Islam Badîl dan Islam Bedil - Komentar - JIL Edisi Indonesia
Halaman Muka
Up

 

Editorial
22/01/2006

Islam Badîl dan Islam Bedil

Oleh M. Guntur Romli

Pendek kata, misi Islam sebagai bedil adalah melenyapkan segenap ide dan gagasan kemanusiaan yang bersumber dari hasil olah nalar kreatif tanpa menyodorkan alternatif apapun. Karena itu, yang mengemuka adalah Islam sebagai bedil, bukan Islam sebagai badîl.

22/01/2006 23:50 #

« Kembali ke Artikel

Komentar

Komentar Masuk (13)

(Tampil semua komentar, ascending. 20 komentar per halaman)

Halaman 1 dari 1 halaman

Setelah saya membaca tulisan anda, sdr. M. Guntur Romli saya merasa bahwa tulisan saudara sebagian ada benarnya, namun satu hal yang sangat disayangkan tulisan saudara terkesan kurang arif untuk memandang adanya perbedaan pemahaman diantara kaum muslimin, sehingga saya merasa kurangnya kesejukan dari tulisan saudara. Saya bukan termasuk golongan ikhwanul muslimin, bukan pula hizbut tahir atau pun ICMI, atau pun kelompok Islam lainnya, saya hanya seorang muslim, tapi jika/seandainya saya menjadi seorang anggota di antara ketiga kelompok di atas saya bisa jadi “merasa diadili” oleh tulisan saudara. Padahal siapa yang berhak mengadili tentang perbedaan kita di sini?.  Saya hanya memberikan pendapat, mohon maaf jika pendapat saya juga dirasakan “mengadili” saudara, padahal bukan itu tujuannya.  Salam sejahtera.
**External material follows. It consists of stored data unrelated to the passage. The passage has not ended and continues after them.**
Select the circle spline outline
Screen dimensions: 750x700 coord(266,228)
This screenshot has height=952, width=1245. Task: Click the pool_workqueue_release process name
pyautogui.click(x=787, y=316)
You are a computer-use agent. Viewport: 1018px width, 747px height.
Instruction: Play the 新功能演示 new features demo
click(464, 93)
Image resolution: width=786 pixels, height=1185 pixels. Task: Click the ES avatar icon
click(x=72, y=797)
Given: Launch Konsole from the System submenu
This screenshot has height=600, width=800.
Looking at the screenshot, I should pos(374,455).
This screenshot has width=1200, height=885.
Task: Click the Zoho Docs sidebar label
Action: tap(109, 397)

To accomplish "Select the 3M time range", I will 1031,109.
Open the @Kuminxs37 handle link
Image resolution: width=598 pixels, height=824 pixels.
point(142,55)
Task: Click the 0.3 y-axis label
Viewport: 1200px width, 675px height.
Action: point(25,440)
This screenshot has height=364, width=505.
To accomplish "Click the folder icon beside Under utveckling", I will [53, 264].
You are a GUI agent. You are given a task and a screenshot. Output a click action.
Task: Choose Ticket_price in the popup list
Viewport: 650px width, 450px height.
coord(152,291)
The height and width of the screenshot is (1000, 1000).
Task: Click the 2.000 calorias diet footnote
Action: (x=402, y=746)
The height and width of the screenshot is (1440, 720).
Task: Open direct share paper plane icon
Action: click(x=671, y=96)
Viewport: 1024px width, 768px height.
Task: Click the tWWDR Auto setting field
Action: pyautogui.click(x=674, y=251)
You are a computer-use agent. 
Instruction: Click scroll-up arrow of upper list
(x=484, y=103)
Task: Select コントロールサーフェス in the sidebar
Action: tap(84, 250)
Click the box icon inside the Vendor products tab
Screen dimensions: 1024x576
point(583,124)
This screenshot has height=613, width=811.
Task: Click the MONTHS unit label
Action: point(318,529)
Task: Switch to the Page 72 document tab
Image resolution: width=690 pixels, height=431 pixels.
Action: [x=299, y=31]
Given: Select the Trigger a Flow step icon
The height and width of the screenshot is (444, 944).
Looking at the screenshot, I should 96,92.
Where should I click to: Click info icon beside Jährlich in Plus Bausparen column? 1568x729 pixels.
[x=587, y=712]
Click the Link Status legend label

#1. Dikirim oleh rais sonaji  pada  23/01   05:02 AM

Saya kira apa yang anda sampaikan dalam tulisan anda pada beberapa bagian ada benarnya, tapi terkesan kurang arif. Saya juga bukan orang yang paham sekali tentang Islam, tetapi ketika berhubungan dengan keyakinan, saya pikir memang harus fanatik, dalam artian memegang secara teguh, tapi tidak destruktif. Tidak benar bahwa Islam bukan agama yang menjunjung tinggi kemanusiaan, padahal itu termasuk inti dari ajaran agama Islam, seperti yang saudara kemukakan bahwa misi Islam adalah melenyapkan ide dan gagasan kemanusiaan yang bersumber dari olah pikir manusia. Bukankah agama Islam itu sangat menjunjung tinggi tentang penggunaan akal? Saya kira saudara lebih mengetahuinya.

#2. Dikirim oleh Asmuddin  pada  24/01   01:02 AM

Menurut saya Pak Guntur ini sebaiknya memahami dan mendalami dahulu apa itu Islam dan bagaimana perannya dan apa saja yang sudah Al-qur’an tuliskan mengenai ilmu pengetahuan yang semuanya diakui oleh para ilmuwan eropa. Tidak seperti kitab Injil yang isinya bertentangan dengan ilmu pengetahuan modern sehingga ilmuwan sebesar Galileo dihukum untuk menarik kembali pendapatnya tentang peredaraan tata surya. Jadi sebaiknya Pak Guntur tidak menghakimi terlebih dahulu agama Islam.

#3. Dikirim oleh Ronald mukhklisien  pada  24/01   02:02 AM

Sangat menarik artikel Sdr Romli ini, tapi kebetulan saya sependapat dengan komentar sebelumnya.  Saya pikir kalau kita berangkat memahami Islam dengan hanya mengandalkan pemikiran kita semata, atau Islam hanya dijadikan kajian ilmiah belaka yang harganya ditentukan oleh banyaknya dukungan pendapat atau bahkan penolakan terhadapnya, maka jelas Islam akan ditafsirkan sebagai bedil. Islam atau Alquran dapat kita katakan sebagai alat yang bisa diapakan sesuai dengan tujuan kita.  Yang perlu kita jadikan pertanyaan , untuk apa kita ber Islam ? Terima kasih.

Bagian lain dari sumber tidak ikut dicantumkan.